Warboid World is a play-by-mail game (PBM) originally published and moderated by Adventures by Mail in 1983 in which players build up armies of robots and send them to destroy other players' robot factories.

==History and development==
The 24-page saddle-stapled softcover rulebook for Warboids was written by Jack Everitt, Robert Cook, Michael Popolizio, and R. Steven Hasen, with interior and cover art by Tom Clark. Robert Cook created the programming for the computer moderation. It was published by Adventures by Mail of Cohoes, New York. A licensed copy of the game was also run in the U.K. by Roger Trethewey. In 1984, the cost of play in the United States was $1 for the rulebook, $3.50 for set-up, and $3.50 for each turn. In the U.K. the cost of each turn was £1.75.

==Gameplay==
Warboid World is a computer-moderated play-by-mail game for sixteen players set in the far future, after computers and robots have destroyed humanity. Each player takes on the role of a sentient computer that controls a Subterranean Industrial Complex (STIC) — a damaged underground complex that starts with two functioning factories that can produce more robots and powerplants, 30 damaged, non-functional factories, two internal powerplants — used to power functioning factories, repair damaged factories and power tunneling equipment — and five external powerplants that are used to power sensors, seize enemy robots, send orders to the player's robots, and power up new robots. Each player starts by using their turns to repair factories and build new robots while defending the factory from enemy robot attacks. There are designs for 25 different robots, each having a different combination of attack power, defense power, reserve power, and movement capability. In addition, some robots have special powers. A player can also use sensors on the surface to warn of approaching robots, which the player can then attempt to capture.

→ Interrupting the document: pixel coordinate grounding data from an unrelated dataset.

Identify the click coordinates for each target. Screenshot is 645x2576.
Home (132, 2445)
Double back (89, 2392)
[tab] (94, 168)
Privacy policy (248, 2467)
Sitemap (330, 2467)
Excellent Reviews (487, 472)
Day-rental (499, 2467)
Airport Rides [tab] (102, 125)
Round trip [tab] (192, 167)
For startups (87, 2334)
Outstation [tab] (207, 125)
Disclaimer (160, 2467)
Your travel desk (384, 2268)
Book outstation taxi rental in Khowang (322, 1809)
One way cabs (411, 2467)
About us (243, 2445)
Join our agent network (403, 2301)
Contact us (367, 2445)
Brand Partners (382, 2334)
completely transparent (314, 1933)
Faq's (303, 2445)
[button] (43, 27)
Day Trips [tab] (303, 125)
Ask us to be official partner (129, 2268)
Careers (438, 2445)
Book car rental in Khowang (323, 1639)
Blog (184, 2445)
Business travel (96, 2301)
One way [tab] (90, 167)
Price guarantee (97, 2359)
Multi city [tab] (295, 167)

Once a player has built enough robots, they can move on to the main objective of the game: to send out robots to destroy other players' robots and factories, both of which net the attacking player Victory Points. If a player's STIC is destroyed, that player is eliminated from the game. At the end of a set number of turns, the player with the most Victory Points gained from destroying robots and factories is the winner.

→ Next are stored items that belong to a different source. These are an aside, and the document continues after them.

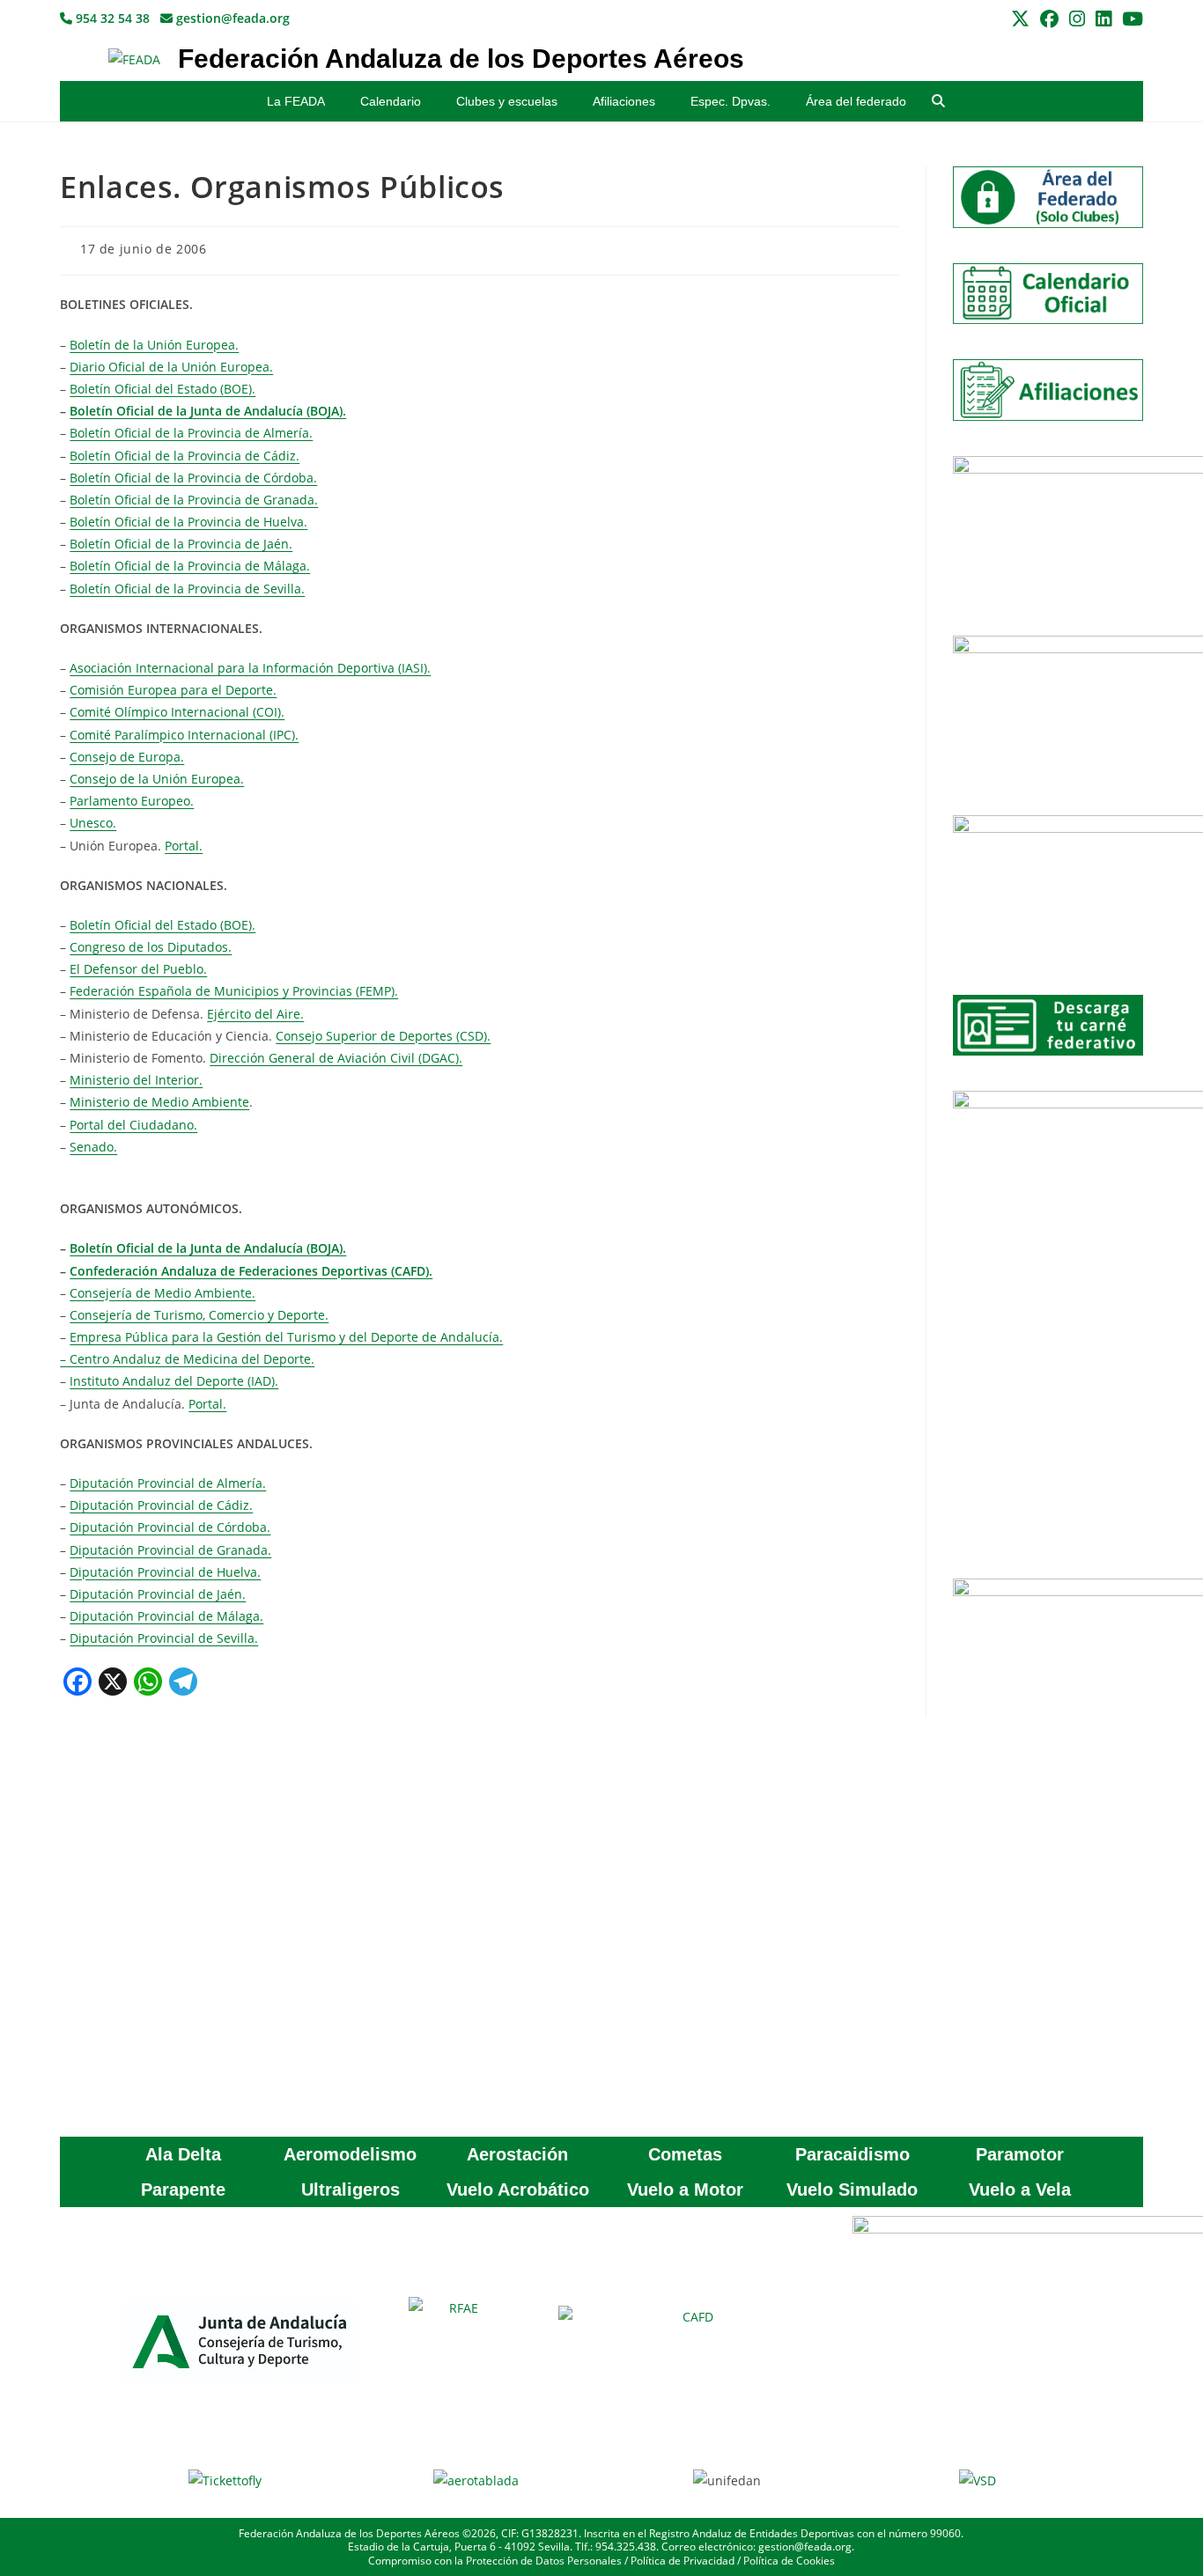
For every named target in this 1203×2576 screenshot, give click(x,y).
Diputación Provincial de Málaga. (166, 1616)
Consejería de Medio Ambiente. (162, 1292)
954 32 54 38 (111, 18)
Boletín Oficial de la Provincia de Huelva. (188, 521)
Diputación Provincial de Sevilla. (164, 1638)
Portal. (184, 845)
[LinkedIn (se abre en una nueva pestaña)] (1103, 19)
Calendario (390, 101)
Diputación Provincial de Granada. (170, 1550)
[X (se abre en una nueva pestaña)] (1020, 19)
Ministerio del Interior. (136, 1079)
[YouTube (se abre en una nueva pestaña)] (1130, 19)
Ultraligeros (350, 2189)
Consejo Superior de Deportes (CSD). (383, 1035)
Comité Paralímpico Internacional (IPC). (184, 734)
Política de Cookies (789, 2560)
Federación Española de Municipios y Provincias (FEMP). (234, 991)
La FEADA (296, 101)
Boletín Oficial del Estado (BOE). (162, 388)
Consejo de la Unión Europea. (157, 778)
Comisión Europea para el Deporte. (173, 689)
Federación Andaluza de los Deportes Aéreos (461, 58)
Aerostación (517, 2154)
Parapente (183, 2189)
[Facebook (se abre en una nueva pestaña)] (1049, 19)
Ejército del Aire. (255, 1013)
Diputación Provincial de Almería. (168, 1483)
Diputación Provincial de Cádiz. (161, 1505)
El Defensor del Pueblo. (138, 968)
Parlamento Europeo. (132, 800)
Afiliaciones (624, 101)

One of the unique aspects of this game is that players remain anonymous. To ensure that players cannot figure out what game they are in or if their friends are in the same game, every player is told their STIC is buried under hex 5050, each player is given a different game number, and a number of games are started at the same time, all in order to prevent diplomacy and collusion between players.

==Reception==
In Issue 27 of Abyss, David Macnamara noted "Boardgamers will love this game: assault, defense, hidden movement, intelligence reports, and infiltration. PBMers will like the turn around time (2 weeks), and the lack of diplomatic drain on the wallet." Macnamara thought the turn fees were too high, but concluded, "This is a pretty good way to spend your gaming dollars."

Brian Creese wrote a series of articles about Warboid World for Imagine, commenting on the play experiences of new Warboid player and friend Nick Shear. At the start of the game, Creese commented that "much of the 24-page rulebook is taken up with explaining [the special abilities of the various robots] and the various orders which go with them." But he noted that "Little understanding is required for the first move, however, since you start the game with few bids and little energy, which allows you few options." After some months of play by Shear, Creese felt that the lack of player interaction hindered the game: "This lack of communication, it was felt, cut out a great deal of the expected enjoyment found in computer games." Creese noted that in PBM games, "the interest needed [comes] from the actual scenario." Both Creese and Shear felt that "This lack of communication [...] cut out a great deal of the expected enjoyment found in computer games." Creese concluded, "This is a game whose appeal is much closer to chess or to a conventional wargame."

In the May 1984 edition of Dragon (Issue 85), Michael Gray noted that most PBM games thrive on inter-player communication, but "This game has a totally different 'feel' to it [...] You never know who your neighbors are." Gray likened the game to "a solitaire puzzle" or "like playing chess against a computer." He concluded by saying, "I still feel that something is missing."

In 1983, readers of The Space Gamer voted Adventures by Mail the top PBM publisher of the year, due to the popularity of Warboid World and Beyond the Stellar Empire.